* **INFORMATION SUPPLIED**:
● ● ●
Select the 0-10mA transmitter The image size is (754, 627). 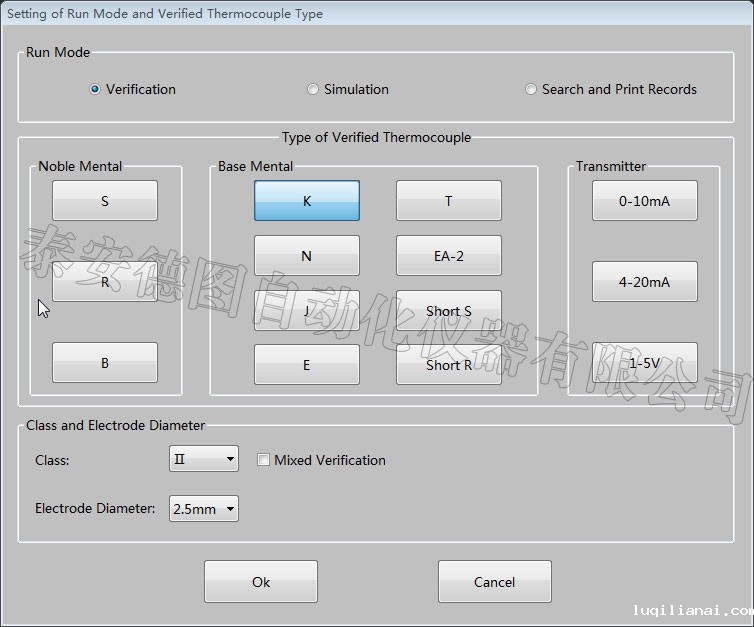click(x=644, y=201)
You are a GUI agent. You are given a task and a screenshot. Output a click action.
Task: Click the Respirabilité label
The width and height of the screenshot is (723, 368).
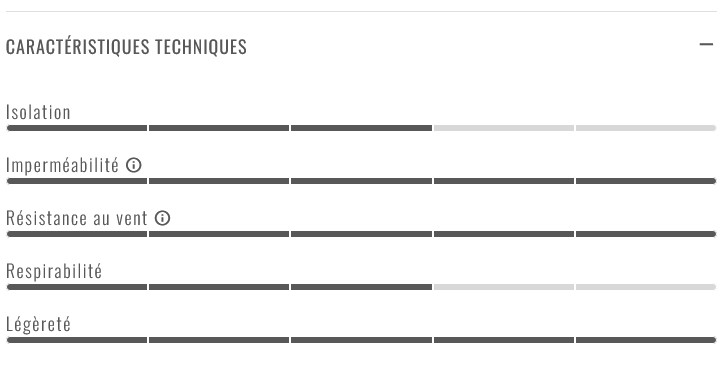pos(54,271)
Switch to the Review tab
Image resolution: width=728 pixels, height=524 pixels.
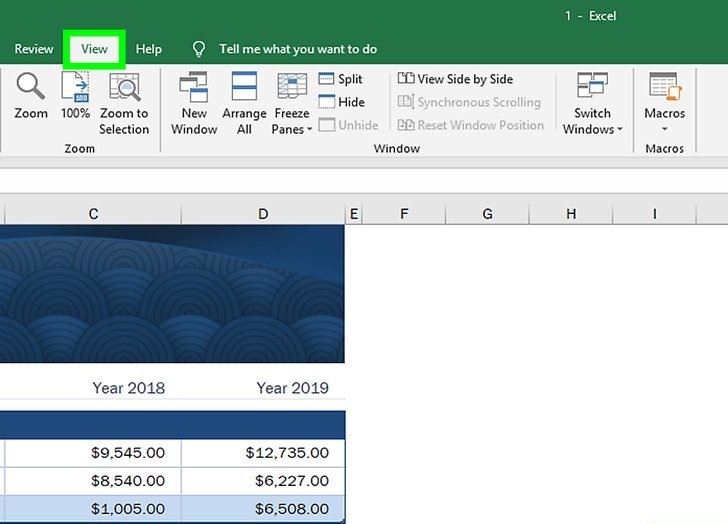point(34,49)
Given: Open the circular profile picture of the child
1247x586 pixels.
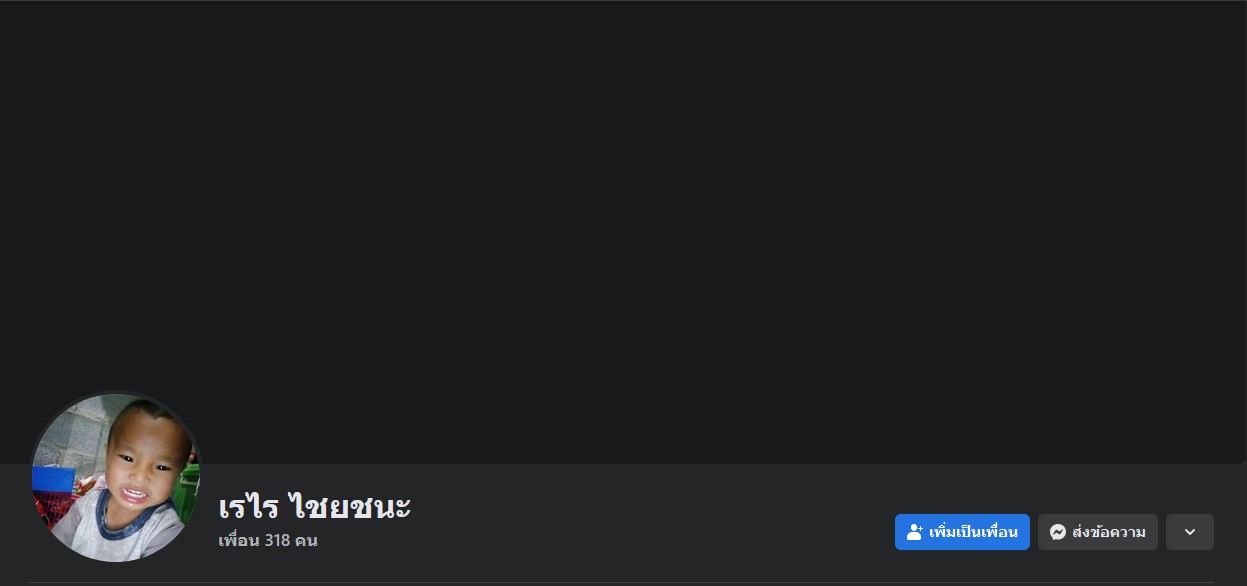Looking at the screenshot, I should [x=116, y=477].
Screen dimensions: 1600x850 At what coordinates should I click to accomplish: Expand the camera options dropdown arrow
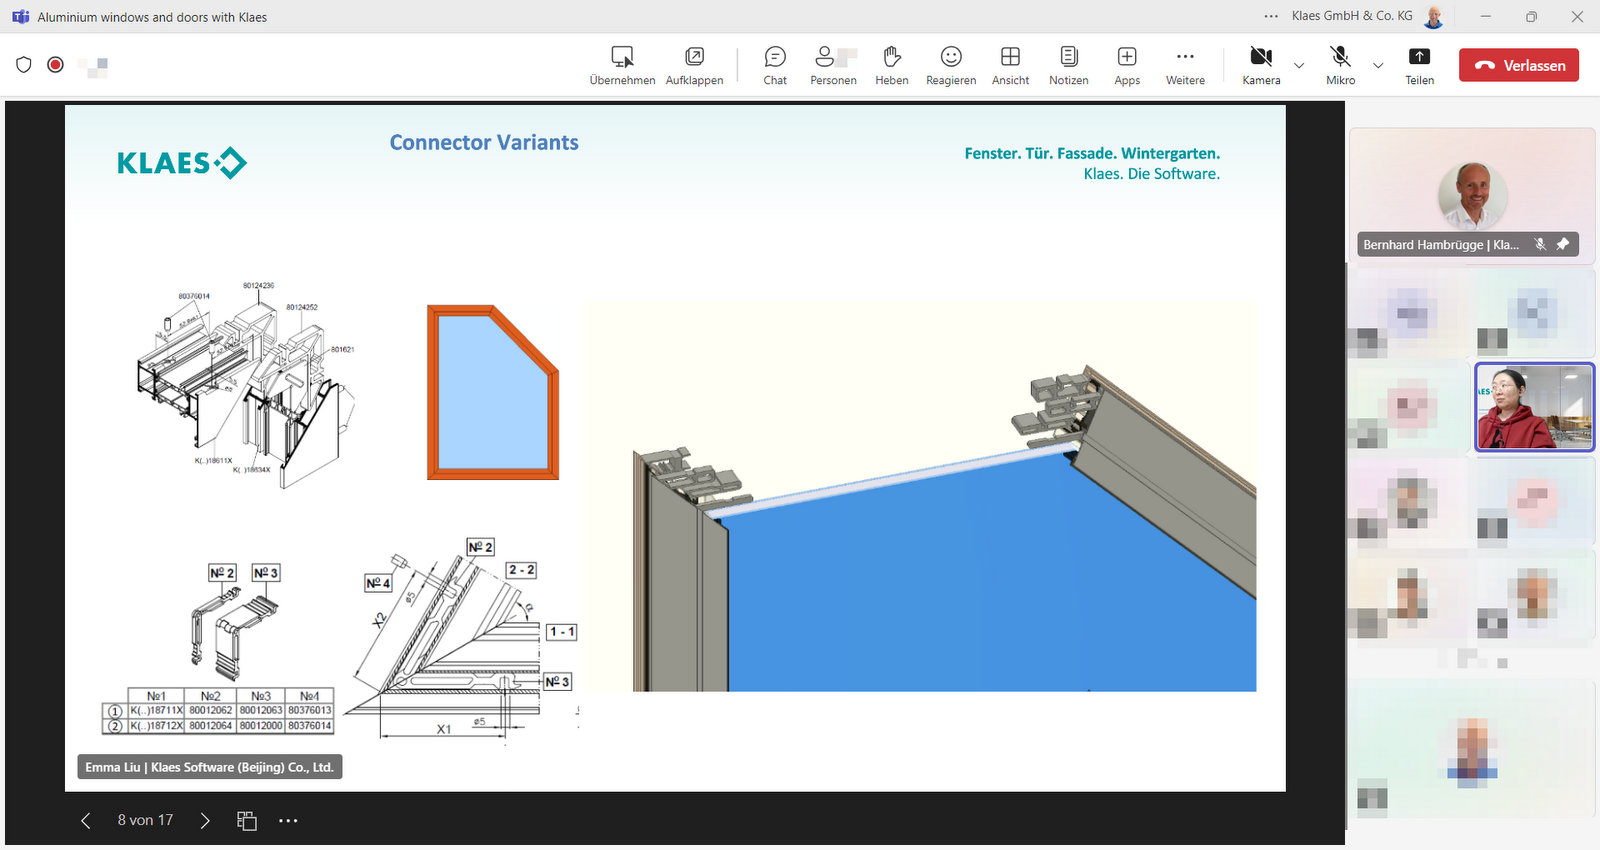1299,66
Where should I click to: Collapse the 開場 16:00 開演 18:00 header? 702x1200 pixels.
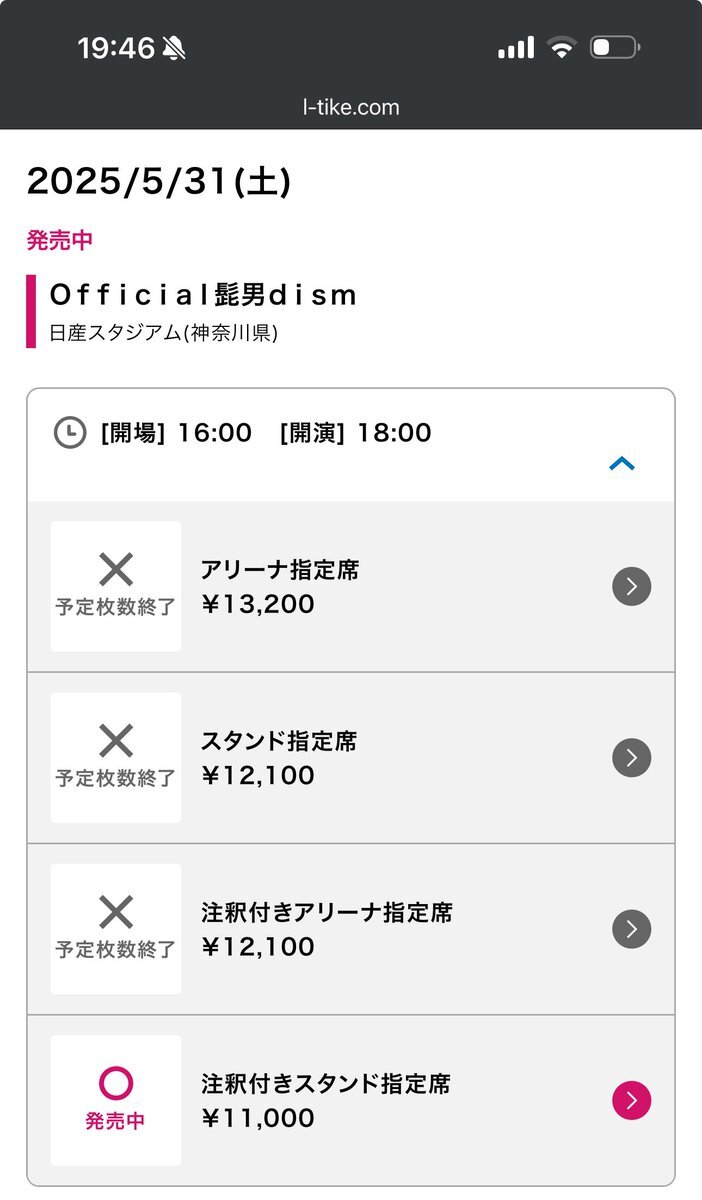[351, 445]
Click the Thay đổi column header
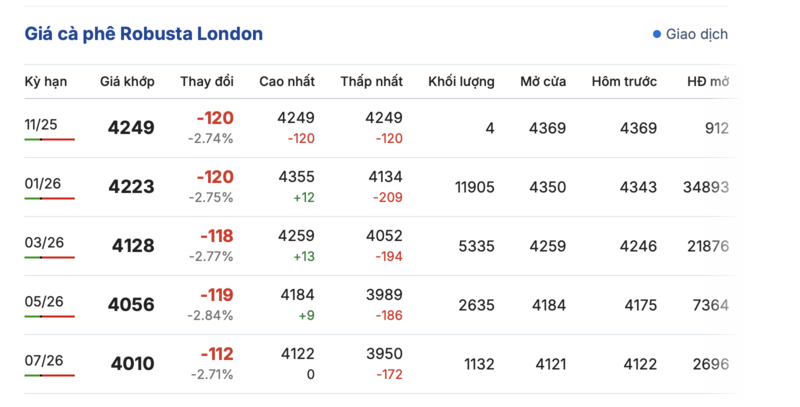This screenshot has width=800, height=407. (x=207, y=81)
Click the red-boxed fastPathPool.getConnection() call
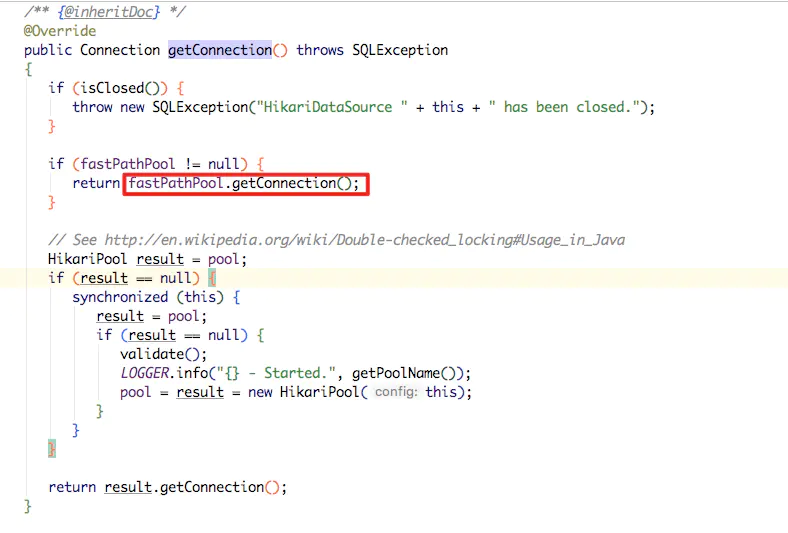This screenshot has width=788, height=533. coord(245,184)
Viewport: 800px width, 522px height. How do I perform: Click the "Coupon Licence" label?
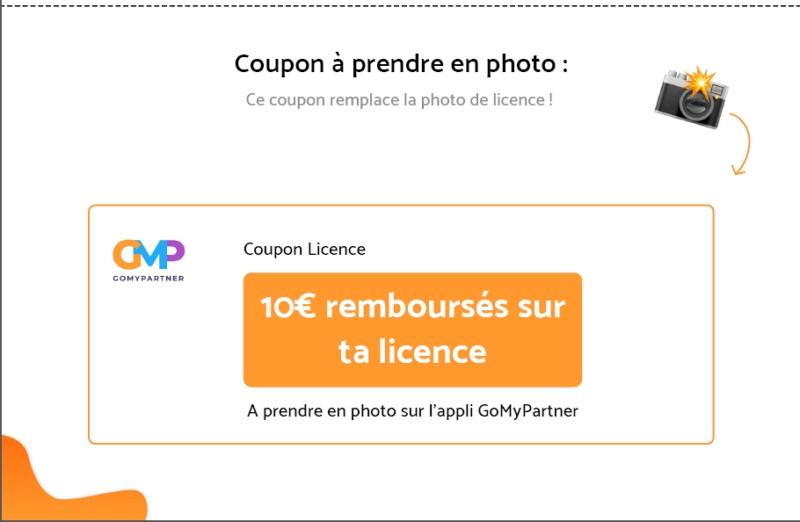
● ● ●
* **WHAT YOU NEED TO DO**:
For the string "label", give the number of lines in the data that contain it, and only that number.

* **RESULT FOR THIS TASK**:
2